* **EXERCISE**
For the entries that follow, restate word for word the line containing "ბავშვების აღზრდა (339, 2249)", the line containing "3500 წლის ჩონჩხები", and every line that lies between them.

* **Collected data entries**
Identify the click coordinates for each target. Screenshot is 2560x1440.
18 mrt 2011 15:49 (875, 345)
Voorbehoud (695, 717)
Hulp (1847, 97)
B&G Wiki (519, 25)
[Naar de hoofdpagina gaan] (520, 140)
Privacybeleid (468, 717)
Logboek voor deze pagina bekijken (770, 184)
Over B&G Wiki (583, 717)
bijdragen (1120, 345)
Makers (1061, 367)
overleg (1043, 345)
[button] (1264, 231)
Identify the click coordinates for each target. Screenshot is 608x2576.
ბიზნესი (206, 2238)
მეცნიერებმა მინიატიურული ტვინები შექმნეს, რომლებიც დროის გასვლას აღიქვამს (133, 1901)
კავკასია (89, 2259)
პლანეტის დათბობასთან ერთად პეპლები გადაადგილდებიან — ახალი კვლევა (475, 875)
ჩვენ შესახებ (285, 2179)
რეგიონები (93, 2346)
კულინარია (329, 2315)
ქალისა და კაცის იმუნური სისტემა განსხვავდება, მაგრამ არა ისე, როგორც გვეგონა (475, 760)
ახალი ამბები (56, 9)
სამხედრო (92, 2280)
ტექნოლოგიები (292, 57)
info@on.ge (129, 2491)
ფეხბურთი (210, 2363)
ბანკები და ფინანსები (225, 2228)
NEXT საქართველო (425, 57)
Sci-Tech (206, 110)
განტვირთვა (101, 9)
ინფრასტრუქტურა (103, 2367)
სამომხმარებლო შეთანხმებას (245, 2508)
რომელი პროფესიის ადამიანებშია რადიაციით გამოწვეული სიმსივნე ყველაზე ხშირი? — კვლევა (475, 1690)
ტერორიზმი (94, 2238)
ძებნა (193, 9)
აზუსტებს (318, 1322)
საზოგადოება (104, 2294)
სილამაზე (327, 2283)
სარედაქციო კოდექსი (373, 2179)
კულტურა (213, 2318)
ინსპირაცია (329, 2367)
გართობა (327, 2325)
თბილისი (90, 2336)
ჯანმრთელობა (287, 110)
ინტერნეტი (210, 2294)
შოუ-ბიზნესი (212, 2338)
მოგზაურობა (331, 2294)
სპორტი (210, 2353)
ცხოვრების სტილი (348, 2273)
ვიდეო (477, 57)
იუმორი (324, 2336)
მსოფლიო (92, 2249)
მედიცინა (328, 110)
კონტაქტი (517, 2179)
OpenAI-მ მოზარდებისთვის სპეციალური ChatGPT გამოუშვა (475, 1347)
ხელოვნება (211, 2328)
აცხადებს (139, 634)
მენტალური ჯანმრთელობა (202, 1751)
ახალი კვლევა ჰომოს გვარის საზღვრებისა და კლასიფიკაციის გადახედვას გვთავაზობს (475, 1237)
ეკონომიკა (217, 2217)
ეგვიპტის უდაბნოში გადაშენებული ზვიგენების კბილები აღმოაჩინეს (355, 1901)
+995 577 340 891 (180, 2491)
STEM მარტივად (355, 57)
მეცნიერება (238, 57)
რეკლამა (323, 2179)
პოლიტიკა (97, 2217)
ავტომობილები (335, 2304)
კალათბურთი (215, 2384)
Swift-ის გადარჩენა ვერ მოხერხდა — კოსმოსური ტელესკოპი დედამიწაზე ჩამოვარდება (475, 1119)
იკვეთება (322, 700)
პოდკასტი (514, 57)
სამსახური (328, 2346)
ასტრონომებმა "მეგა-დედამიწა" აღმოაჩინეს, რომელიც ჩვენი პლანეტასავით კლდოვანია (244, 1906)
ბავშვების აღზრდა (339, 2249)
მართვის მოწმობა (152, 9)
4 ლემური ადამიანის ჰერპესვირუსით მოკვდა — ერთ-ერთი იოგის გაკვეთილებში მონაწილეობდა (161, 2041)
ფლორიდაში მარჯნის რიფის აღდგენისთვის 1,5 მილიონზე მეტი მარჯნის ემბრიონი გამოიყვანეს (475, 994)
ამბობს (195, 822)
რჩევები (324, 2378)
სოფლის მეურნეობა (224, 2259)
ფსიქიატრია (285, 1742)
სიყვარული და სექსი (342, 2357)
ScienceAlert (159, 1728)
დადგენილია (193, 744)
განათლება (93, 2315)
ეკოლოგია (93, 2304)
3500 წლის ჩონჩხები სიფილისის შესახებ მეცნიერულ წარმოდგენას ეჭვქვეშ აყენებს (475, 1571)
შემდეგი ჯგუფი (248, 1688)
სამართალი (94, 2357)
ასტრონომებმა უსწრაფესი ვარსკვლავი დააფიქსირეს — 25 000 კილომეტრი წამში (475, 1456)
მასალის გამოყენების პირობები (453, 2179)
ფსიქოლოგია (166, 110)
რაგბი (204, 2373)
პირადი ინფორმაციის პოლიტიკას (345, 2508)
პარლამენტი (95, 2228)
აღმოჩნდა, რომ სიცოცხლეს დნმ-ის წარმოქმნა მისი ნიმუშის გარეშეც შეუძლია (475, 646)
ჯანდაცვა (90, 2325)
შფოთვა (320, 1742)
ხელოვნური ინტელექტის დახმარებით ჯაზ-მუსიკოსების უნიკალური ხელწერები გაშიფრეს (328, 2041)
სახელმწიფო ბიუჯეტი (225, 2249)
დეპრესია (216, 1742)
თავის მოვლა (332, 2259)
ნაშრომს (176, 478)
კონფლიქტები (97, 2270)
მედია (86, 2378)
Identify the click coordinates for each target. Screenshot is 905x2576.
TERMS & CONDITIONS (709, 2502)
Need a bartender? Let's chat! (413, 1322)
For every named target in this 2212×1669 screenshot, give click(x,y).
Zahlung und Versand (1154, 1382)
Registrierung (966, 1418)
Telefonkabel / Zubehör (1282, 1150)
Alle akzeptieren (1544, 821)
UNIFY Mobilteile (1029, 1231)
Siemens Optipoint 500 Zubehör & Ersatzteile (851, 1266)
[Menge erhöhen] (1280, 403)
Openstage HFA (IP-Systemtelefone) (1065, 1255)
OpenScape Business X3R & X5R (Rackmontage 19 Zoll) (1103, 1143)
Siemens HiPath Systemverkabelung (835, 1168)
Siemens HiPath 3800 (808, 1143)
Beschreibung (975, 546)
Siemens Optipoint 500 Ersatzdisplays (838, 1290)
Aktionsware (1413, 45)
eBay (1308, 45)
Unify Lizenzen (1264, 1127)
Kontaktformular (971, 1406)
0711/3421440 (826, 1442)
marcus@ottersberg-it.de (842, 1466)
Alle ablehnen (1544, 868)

* **RESPONSE TO THE EXERCISE**
ბავშვების აღზრდა (339, 2249)
მართვის მოწმობა (152, 9)
4 ლემური ადამიანის ჰერპესვირუსით მოკვდა — ერთ-ერთი იოგის გაკვეთილებში მონაწილეობდა (161, 2041)
ფლორიდაში მარჯნის რიფის აღდგენისთვის 1,5 მილიონზე მეტი მარჯნის ემბრიონი გამოიყვანეს (475, 994)
ამბობს (195, 822)
რჩევები (324, 2378)
სოფლის მეურნეობა (224, 2259)
ფსიქიატრია (285, 1742)
სიყვარული და სექსი (342, 2357)
ScienceAlert (159, 1728)
დადგენილია (193, 744)
განათლება (93, 2315)
ეკოლოგია (93, 2304)
3500 წლის ჩონჩხები სიფილისის შესახებ მეცნიერულ წარმოდგენას ეჭვქვეშ აყენებს (475, 1571)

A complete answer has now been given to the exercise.